In our total cohort, the 10-year cumulative risk of CBC in BRCA1/2 mutation carriers was 19 %, while in the subgroup of patients younger than 40 years at BC onset this risk was 32 %. These risks are comparable to the risks reported in other studies [14, 21, 22]. Furthermore, the CBC risk was higher in BRCA1 compared to BRCA2 mutation carriers. Both the increased risk in younger patients and the increased risk in BRCA1- compared to BRCA2-associated BC patients have been described in other studies [14, 2123]. Additionally, in our cohort adjuvant systemic therapy for primary BC, applying for both endocrine therapy and chemotherapy, was associated with a decreased risk of CBC. This effect, however, was only significant in the entire cohort and not in the subgroup of younger patients. Since the HRs were similar, this might be due to the lack of statistical power. The risk-reductive effect of adjuvant endocrine therapy on CBC risk in BRCA1/2 mutation carriers has been reported in previous studies [14, 24, 25]. Regarding chemotherapy, three studies have investigated the association between chemotherapy and CBC [14, 23, 26], whereby only Reding et al. found a significant association with a relative risk of 0.5. Although this latter association is biologically not totally clear, further research is certainly warranted. We did not find any impact of salpingo-oophorectomy on CBC risk, which is in contrast with previous reports [27, 28], but is in line with more recent literature [29].

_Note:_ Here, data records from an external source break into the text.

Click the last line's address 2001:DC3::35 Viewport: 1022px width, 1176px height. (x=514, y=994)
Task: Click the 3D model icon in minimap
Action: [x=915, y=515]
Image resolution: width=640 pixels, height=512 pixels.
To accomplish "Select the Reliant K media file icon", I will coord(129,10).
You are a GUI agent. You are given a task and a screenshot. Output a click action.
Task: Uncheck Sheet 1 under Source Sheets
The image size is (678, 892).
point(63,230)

In our cohort, we found a growing preference over time for mastectomy without radiotherapy instead of breast-conserving therapy including radiotherapy. At the same time, the rate of contralateral risk-reducing mastectomy after primary breast cancer treatment has increased. Important reasons for the shift toward ablative breast surgery might be the improvements in and availability of (direct) breast reconstructive options, the increased awareness of the magnitude of the CBC risk and distress of screening, and the wish to avoid another treatment session for a second primary BC. Finally, the important findings of Heemskerk et al. showing that contralateral risk-reducing mastectomy improves survival, mainly in younger patients and those with favorable primary tumor characteristics [30], might lead to an even larger proportion of younger patients opting for mastectomy without radiotherapy and contralateral risk-reducing mastectomy after primary breast cancer diagnosis in the nearby future.

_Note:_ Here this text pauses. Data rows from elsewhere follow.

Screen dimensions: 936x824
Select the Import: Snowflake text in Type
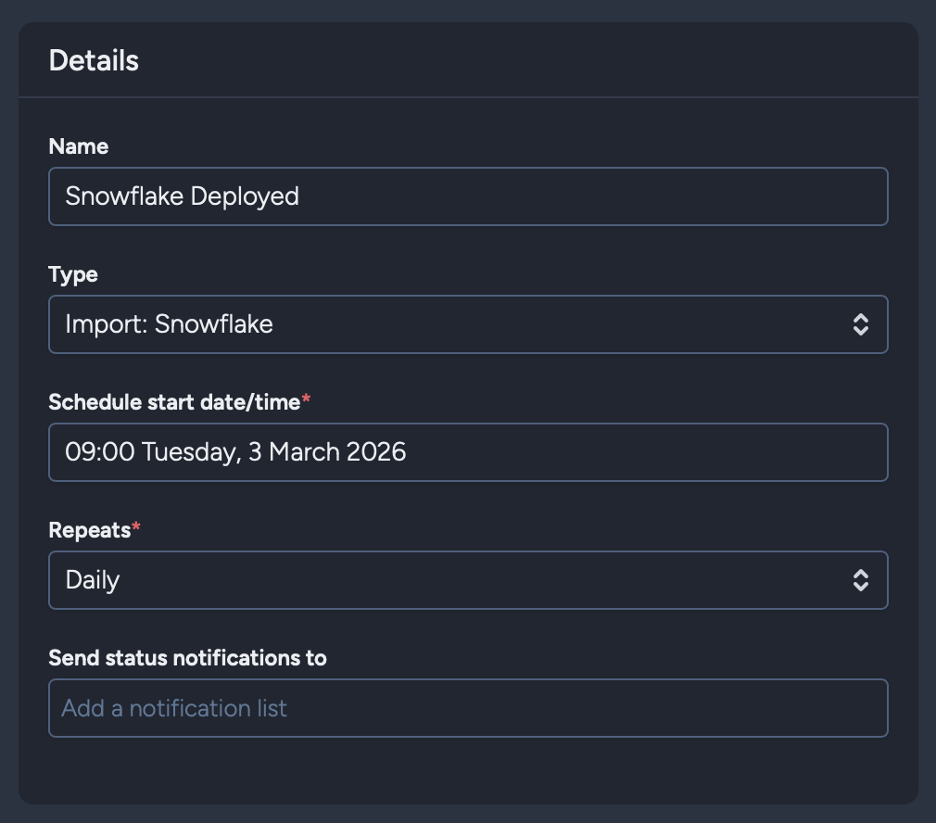click(169, 324)
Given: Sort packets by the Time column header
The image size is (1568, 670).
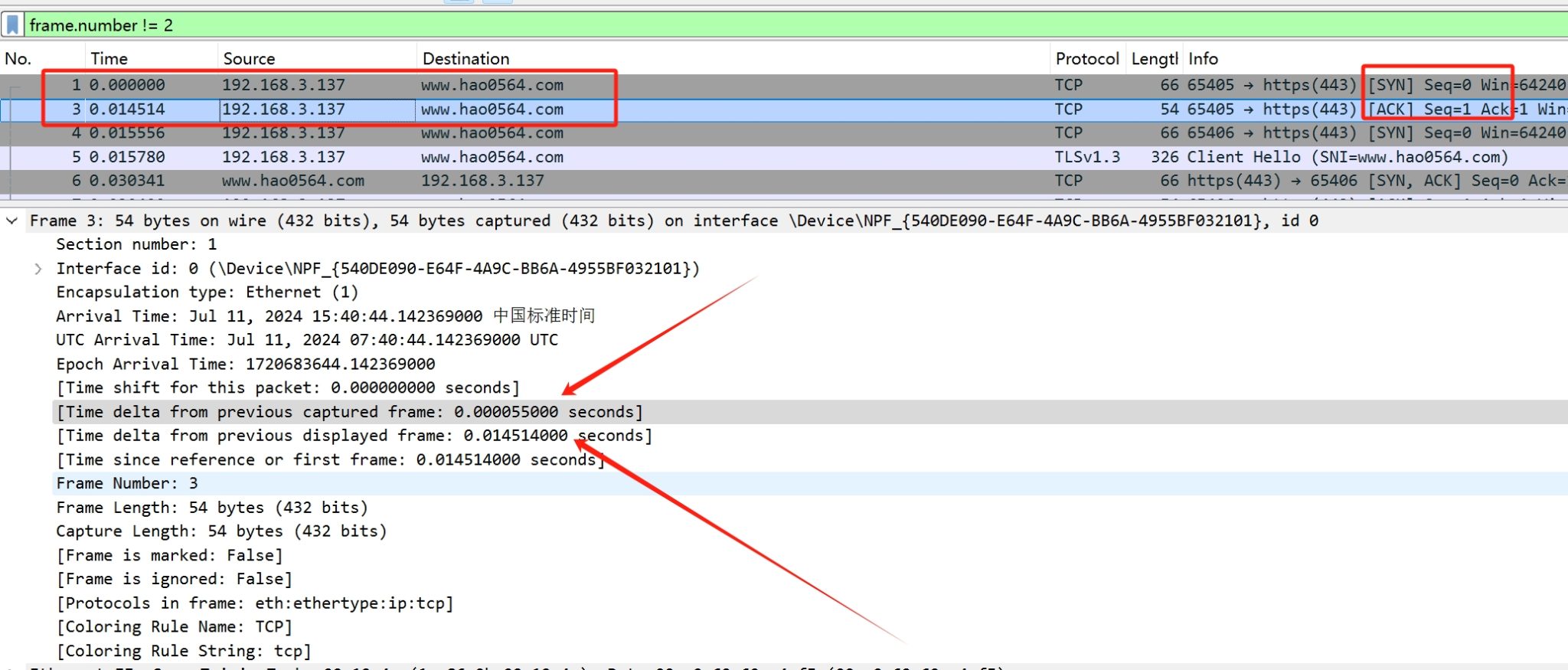Looking at the screenshot, I should click(x=109, y=59).
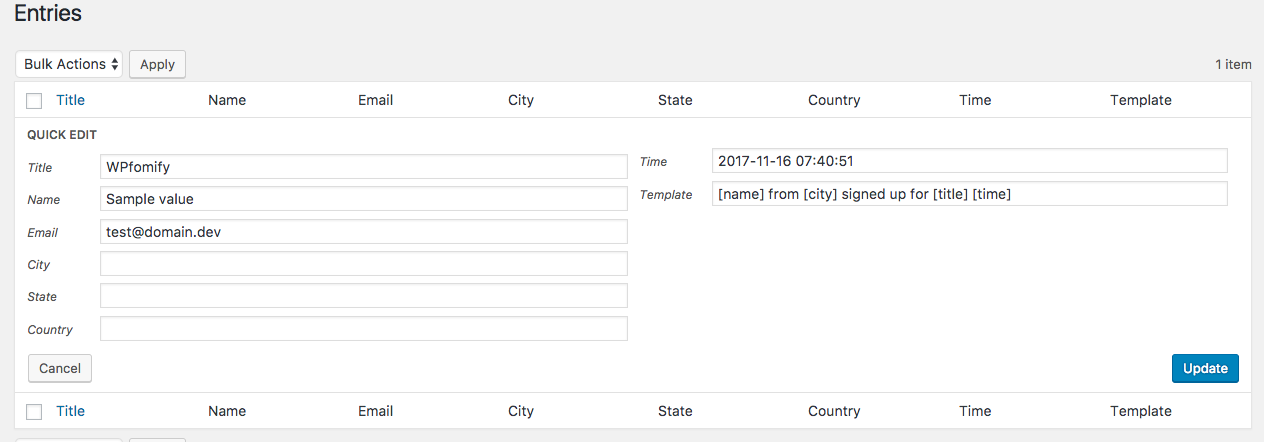The height and width of the screenshot is (442, 1264).
Task: Click the Name field containing Sample value
Action: pos(364,199)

These trends in locoregional treatments eventually decreased the proportion of patients at risk for radiation-induced CBC over the past few decades. Nevertheless, the question whether adjuvant radiotherapy has deleterious effect on CBC risk still remains clinically important for a significant number of patients, who want to conserve their (ipsilateral and) contralateral breast. Moreover, in the nearby future a larger proportion of patients potentially might opt for breast-conserving treatment and abstain from contralateral risk-reducing mastectomy, due to an increased use of endocrine therapy as chemoprevention, improved diagnostic imaging techniques for screening, and improved effectiveness of adjuvant systemic therapy (for example, in combination with PARP inhibitors) [3133].

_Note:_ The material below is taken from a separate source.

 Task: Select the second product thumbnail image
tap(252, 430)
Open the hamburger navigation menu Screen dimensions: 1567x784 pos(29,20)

In the current study, we could not find an association between radiotherapy for primary BC and risk of CBC in (young) BRCA1/2 mutation carriers compared to sporadic patients; however, the number of patients at risk after 10 and 15 years of follow-up was too small to definitively exclude harmful effects of adjuvant radiotherapy. An increase in the percentage of young patients with BRCA1/2-associated breast cancer choosing for conserving their (ipsilateral and) contralateral breast is not unlikely. Therefore, future research in larger study populations with minimal follow-up of 10 years is needed to achieve a better understanding of the true effect of radiotherapy on the CBC risk in BRCA1/2-associated BC patients. This will only be possible by combining study populations through collaborative efforts on a national or even international level.